Online traces of human activity offer novel opportunities to study the dynamics of complex knowledge exchange networks, in particular how emergent patterns of collective attention determine what new information is generated and consumed. Can we measure the relationship between demand and supply for new information about a topic? We propose a normalization method to compare attention bursts statistics across topics with heterogeneous distribution of attention. Through analysis of a massive dataset on traffic to Wikipedia, we find that the production of new knowledge is associated to significant shifts of collective attention, which we take as proxy for its demand. This is consistent with a scenario in which allocation of attention toward a topic stimulates the demand for information about it, and in turn the supply of further novel information. However, attention spikes only for a limited time span, during which new content has higher chances of receiving traffic, compared to content created later or earlier on. Our attempt to quantify demand and supply of information, and our finding about their temporal ordering, may lead to the development of the fundamental laws of the attention economy, and to a better understanding of social exchange of knowledge information networks.

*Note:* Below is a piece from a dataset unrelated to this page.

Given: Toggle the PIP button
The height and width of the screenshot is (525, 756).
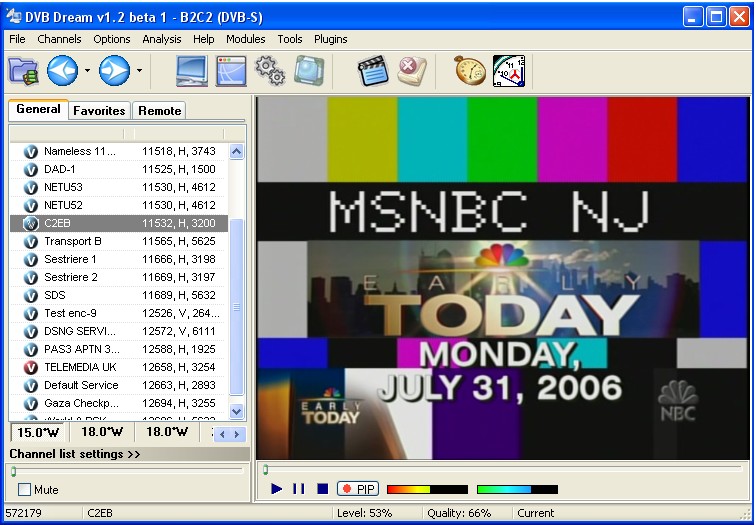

Massive logs on online human activity create new possibilities to study complex socio-economic phenomena1,2,3. Among these, the dynamics of knowledge exchange networks, and in particular the emergent interactions between producers and consumers of information4, have not been explored like the flows of material goods. Yet they have a critical impact on our opinions, decisions, and lives5.
An overwhelming amount of information stimuli compete for our cognitive resources, giving rise to the economy of attention6, first theorized by Simon7. At the aggregate level, this phenomenon is often referred to as collective attention. Work on collective attention has mainly focused on the consumption of information8,9,10. Characteristic signatures of information consumption have been shown to correlate with real-world events, such as the spread of influenza11, financial stock returns2, scientific performance12, and box office results13.
The production side of the equation — whether and how the creation of information is driven by demand — has been explored to a limited extent in the literature, owing in part to the challenges in quantifying information demand. Imitation of popular content14, for instance, is the simplest form of supply matching demand for information. However, while examples of imitation of online contents abound15, they do not point to a quantitative relationship between the demand for and production of information. In looking at the role of attention as a possible driver for the generation of novel content, Huberman et al. found a positive correlation between the productivity of YouTube contributors and the number of views of their previous videos16. This confirms that prestige is a powerful motivation for creation of knowledge17.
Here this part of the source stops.